Dataset records
※ ※ ※
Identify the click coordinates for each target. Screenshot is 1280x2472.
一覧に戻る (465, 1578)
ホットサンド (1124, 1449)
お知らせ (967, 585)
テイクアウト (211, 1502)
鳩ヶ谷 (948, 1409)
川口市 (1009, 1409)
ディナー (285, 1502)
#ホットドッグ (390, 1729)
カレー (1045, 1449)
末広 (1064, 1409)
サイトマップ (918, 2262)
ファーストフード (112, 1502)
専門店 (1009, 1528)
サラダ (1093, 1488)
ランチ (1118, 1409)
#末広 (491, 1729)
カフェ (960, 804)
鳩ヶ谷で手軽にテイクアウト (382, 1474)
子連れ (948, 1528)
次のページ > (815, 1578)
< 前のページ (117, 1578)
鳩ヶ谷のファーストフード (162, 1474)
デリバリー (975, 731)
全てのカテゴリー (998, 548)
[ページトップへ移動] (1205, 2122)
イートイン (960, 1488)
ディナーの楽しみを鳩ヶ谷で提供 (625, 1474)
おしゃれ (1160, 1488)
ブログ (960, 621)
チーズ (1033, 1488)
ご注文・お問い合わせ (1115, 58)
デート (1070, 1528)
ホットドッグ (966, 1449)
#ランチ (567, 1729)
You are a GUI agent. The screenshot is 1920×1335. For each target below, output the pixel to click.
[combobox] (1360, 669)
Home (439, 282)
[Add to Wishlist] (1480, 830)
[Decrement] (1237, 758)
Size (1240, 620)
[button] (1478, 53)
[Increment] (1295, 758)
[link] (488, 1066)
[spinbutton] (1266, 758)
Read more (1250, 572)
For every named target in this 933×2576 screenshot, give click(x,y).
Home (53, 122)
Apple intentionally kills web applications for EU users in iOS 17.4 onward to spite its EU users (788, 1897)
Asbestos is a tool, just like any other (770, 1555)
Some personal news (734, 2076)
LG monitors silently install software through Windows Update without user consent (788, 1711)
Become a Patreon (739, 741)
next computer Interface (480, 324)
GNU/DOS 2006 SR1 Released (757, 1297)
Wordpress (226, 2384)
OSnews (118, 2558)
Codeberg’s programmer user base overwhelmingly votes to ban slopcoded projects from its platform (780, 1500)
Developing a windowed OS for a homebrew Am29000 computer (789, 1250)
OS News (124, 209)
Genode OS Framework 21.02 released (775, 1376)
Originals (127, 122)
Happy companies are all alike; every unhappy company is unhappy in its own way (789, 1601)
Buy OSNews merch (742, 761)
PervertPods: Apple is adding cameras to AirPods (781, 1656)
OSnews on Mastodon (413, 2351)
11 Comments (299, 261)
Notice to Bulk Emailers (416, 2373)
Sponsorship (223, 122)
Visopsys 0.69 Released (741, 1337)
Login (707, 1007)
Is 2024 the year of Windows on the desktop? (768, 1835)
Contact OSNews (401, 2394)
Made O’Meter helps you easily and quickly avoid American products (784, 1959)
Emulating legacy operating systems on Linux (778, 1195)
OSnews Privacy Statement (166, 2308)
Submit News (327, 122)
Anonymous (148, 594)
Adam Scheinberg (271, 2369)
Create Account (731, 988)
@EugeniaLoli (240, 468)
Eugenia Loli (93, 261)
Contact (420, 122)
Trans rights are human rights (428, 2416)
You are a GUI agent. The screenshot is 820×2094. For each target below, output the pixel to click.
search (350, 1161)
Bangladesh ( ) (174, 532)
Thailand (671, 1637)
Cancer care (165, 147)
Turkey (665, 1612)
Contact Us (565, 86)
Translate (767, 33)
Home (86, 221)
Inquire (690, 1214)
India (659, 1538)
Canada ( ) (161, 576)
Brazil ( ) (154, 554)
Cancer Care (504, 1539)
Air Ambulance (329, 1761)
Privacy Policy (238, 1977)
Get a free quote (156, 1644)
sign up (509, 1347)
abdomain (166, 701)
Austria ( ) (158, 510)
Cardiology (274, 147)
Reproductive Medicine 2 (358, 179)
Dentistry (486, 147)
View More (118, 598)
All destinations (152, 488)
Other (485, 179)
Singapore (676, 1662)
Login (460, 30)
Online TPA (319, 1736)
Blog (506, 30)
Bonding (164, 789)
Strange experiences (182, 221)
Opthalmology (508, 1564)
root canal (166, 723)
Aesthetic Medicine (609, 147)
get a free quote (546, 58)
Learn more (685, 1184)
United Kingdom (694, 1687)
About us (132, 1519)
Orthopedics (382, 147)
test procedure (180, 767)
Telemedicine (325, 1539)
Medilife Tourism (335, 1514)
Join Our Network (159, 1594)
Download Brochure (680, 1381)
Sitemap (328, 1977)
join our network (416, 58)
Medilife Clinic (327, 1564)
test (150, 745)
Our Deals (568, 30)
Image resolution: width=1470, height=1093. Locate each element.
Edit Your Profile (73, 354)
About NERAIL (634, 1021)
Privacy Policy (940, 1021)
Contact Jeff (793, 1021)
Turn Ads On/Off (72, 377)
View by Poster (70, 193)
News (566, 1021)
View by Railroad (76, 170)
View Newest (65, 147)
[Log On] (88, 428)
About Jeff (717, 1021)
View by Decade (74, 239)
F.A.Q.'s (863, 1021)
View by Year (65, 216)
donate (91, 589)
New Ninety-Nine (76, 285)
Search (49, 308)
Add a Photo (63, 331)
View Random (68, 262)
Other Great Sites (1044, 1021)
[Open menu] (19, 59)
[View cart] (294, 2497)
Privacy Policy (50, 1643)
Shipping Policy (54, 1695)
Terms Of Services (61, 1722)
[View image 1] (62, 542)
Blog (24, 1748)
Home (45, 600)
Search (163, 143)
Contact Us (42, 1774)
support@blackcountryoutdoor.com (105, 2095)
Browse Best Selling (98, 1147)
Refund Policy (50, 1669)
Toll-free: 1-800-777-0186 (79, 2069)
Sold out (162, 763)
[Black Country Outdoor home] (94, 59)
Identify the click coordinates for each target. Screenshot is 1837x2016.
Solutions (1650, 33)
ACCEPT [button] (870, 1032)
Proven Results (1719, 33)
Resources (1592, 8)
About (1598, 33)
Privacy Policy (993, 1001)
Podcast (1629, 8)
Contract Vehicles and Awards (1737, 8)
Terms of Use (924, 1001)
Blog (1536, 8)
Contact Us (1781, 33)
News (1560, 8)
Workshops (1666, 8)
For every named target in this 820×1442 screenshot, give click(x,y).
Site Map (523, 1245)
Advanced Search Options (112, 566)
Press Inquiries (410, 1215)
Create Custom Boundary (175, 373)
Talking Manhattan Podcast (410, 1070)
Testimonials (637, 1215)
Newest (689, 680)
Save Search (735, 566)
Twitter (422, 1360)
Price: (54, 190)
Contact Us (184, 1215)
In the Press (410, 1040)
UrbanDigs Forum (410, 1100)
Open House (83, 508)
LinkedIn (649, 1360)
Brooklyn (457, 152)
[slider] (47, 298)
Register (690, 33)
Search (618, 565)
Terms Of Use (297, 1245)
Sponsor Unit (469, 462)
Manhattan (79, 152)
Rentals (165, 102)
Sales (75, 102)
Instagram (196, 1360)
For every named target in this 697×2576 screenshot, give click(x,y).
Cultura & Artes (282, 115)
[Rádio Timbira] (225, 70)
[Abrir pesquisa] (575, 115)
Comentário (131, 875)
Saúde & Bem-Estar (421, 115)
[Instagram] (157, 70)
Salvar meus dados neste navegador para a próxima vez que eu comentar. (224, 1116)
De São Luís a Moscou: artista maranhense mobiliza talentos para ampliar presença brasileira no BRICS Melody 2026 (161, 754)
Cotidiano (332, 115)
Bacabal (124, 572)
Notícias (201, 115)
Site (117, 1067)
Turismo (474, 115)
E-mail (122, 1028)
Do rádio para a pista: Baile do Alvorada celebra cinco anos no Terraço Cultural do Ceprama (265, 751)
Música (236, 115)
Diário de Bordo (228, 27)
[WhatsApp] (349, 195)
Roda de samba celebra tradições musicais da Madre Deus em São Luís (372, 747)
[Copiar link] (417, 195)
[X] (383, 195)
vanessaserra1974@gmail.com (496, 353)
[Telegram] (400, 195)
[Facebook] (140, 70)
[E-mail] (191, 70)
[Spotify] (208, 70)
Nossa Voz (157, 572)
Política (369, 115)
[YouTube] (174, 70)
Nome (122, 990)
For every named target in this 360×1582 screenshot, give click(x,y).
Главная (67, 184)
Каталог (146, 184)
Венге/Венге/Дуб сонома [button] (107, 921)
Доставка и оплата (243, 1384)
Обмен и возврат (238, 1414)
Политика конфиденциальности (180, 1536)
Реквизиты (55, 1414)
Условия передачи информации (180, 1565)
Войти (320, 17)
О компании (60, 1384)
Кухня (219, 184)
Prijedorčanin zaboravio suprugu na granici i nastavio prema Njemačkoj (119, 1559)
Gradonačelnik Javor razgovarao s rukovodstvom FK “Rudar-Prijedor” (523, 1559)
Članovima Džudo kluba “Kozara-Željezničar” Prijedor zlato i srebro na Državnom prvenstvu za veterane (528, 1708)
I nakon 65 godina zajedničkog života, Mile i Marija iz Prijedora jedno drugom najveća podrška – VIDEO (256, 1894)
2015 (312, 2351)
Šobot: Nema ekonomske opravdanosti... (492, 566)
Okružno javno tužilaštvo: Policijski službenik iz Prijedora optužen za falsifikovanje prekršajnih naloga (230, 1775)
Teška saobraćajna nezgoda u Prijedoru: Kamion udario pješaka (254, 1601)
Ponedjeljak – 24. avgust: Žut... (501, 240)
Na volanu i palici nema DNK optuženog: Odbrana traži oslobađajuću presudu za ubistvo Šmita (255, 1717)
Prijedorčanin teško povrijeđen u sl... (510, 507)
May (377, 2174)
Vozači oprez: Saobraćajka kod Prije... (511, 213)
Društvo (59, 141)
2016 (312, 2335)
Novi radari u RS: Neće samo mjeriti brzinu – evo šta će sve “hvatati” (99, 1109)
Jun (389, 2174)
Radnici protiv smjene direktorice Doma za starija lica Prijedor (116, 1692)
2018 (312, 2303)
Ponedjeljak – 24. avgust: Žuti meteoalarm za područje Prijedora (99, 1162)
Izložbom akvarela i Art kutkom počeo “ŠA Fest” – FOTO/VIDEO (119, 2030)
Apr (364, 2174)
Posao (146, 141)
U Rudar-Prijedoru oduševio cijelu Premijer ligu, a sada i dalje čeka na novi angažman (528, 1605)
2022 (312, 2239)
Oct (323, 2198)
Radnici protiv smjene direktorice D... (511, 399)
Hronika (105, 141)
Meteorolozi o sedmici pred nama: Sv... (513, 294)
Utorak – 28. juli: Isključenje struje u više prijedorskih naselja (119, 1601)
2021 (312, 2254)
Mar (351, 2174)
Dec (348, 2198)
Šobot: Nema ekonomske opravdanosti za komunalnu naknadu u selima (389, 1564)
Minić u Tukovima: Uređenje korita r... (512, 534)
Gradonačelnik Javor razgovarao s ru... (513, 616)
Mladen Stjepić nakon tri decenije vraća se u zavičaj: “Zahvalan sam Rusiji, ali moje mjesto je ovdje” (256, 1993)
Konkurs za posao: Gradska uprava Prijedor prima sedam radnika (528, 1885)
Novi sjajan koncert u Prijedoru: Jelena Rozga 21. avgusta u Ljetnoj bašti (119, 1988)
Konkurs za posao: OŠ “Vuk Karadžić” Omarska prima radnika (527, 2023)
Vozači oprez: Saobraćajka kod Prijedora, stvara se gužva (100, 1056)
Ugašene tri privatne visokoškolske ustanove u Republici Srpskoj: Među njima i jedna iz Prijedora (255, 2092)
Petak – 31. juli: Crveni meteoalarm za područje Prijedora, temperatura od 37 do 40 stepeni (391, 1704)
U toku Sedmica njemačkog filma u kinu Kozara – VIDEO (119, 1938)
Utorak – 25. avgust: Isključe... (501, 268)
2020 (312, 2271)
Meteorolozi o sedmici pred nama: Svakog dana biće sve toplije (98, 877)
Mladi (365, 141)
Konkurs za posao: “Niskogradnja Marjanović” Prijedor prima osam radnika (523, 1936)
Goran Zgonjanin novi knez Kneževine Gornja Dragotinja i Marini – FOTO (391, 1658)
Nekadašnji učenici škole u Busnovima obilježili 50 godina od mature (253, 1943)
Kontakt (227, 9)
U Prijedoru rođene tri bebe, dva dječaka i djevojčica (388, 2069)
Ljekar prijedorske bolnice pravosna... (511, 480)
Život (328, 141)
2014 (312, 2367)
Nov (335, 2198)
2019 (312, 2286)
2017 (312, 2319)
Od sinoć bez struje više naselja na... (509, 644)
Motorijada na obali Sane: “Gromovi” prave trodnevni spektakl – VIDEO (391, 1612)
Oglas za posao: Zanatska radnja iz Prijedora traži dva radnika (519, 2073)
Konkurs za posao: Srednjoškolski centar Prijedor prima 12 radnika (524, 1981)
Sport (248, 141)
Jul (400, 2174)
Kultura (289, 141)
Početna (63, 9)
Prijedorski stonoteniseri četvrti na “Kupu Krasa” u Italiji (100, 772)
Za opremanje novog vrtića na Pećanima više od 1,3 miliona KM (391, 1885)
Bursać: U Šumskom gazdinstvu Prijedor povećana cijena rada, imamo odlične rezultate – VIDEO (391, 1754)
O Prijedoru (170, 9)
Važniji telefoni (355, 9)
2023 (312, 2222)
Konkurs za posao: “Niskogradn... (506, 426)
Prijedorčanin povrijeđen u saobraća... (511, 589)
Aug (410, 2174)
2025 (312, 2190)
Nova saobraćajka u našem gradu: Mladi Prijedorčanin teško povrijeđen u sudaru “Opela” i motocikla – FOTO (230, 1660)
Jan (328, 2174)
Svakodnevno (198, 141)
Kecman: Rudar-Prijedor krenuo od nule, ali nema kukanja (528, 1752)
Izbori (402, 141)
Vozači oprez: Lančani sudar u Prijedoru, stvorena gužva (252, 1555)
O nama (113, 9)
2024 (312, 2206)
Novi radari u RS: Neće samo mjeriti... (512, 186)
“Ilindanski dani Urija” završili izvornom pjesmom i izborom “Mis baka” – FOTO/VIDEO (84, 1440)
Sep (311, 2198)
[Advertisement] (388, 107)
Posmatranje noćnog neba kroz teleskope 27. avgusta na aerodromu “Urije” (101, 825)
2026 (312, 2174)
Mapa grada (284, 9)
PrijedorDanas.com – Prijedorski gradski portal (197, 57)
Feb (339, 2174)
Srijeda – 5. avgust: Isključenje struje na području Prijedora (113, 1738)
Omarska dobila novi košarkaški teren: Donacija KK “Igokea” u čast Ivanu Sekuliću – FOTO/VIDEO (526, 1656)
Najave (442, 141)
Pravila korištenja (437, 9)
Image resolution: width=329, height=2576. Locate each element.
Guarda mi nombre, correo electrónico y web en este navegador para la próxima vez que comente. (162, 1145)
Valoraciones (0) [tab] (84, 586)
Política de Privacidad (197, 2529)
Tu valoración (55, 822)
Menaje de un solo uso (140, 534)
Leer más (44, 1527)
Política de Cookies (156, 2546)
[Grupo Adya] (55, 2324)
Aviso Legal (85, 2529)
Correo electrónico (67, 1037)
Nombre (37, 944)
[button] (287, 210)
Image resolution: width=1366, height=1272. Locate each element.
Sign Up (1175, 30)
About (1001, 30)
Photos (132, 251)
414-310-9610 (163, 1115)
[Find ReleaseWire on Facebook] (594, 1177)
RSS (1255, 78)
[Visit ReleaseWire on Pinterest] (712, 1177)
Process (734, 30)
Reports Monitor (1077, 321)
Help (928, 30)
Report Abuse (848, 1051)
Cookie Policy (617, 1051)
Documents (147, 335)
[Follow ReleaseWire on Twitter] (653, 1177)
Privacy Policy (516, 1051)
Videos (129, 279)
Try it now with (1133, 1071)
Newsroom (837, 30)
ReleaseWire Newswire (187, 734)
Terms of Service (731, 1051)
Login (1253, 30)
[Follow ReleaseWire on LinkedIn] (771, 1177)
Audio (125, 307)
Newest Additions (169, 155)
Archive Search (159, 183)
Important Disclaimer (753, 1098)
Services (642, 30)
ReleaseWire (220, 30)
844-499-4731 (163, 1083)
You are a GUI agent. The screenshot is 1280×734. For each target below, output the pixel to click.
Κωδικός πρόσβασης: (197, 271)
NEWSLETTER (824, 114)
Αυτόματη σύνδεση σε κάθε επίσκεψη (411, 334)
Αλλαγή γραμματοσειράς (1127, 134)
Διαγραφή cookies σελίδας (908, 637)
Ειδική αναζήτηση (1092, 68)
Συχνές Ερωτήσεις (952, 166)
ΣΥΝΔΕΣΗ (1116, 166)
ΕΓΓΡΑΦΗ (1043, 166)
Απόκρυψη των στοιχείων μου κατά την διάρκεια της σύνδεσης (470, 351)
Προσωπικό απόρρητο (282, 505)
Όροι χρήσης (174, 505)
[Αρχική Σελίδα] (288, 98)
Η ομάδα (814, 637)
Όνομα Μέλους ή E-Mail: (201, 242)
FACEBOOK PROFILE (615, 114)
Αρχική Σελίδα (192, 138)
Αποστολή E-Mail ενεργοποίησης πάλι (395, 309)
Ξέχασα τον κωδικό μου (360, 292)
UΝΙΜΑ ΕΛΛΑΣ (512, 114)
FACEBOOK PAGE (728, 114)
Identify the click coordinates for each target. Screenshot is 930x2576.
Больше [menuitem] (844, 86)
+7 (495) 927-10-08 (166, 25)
※ ※ ※
**EXERCISE DETAILS:** Quote only the stretch of lines that starts the data above and ends with the line containing "[Decrement] (1237, 758)", both included.

**RESULT FOR THIS TASK:**
Identify the click coordinates for each target. Screenshot is 1280x2472.
一覧に戻る (465, 1578)
ホットサンド (1124, 1449)
お知らせ (967, 585)
テイクアウト (211, 1502)
鳩ヶ谷 (948, 1409)
川口市 (1009, 1409)
ディナー (285, 1502)
#ホットドッグ (390, 1729)
カレー (1045, 1449)
末広 (1064, 1409)
サイトマップ (918, 2262)
ファーストフード (112, 1502)
専門店 (1009, 1528)
サラダ (1093, 1488)
ランチ (1118, 1409)
#末広 (491, 1729)
カフェ (960, 804)
鳩ヶ谷で手軽にテイクアウト (382, 1474)
子連れ (948, 1528)
次のページ > (815, 1578)
< 前のページ (117, 1578)
鳩ヶ谷のファーストフード (162, 1474)
デリバリー (975, 731)
全てのカテゴリー (998, 548)
[ページトップへ移動] (1205, 2122)
イートイン (960, 1488)
ディナーの楽しみを鳩ヶ谷で提供 (625, 1474)
おしゃれ (1160, 1488)
ブログ (960, 621)
チーズ (1033, 1488)
ご注文・お問い合わせ (1115, 58)
デート (1070, 1528)
ホットドッグ (966, 1449)
#ランチ (567, 1729)
You are a GUI agent. The screenshot is 1920×1335. For each target below, output the pixel to click.
[combobox] (1360, 669)
Home (439, 282)
[Add to Wishlist] (1480, 830)
[Decrement] (1237, 758)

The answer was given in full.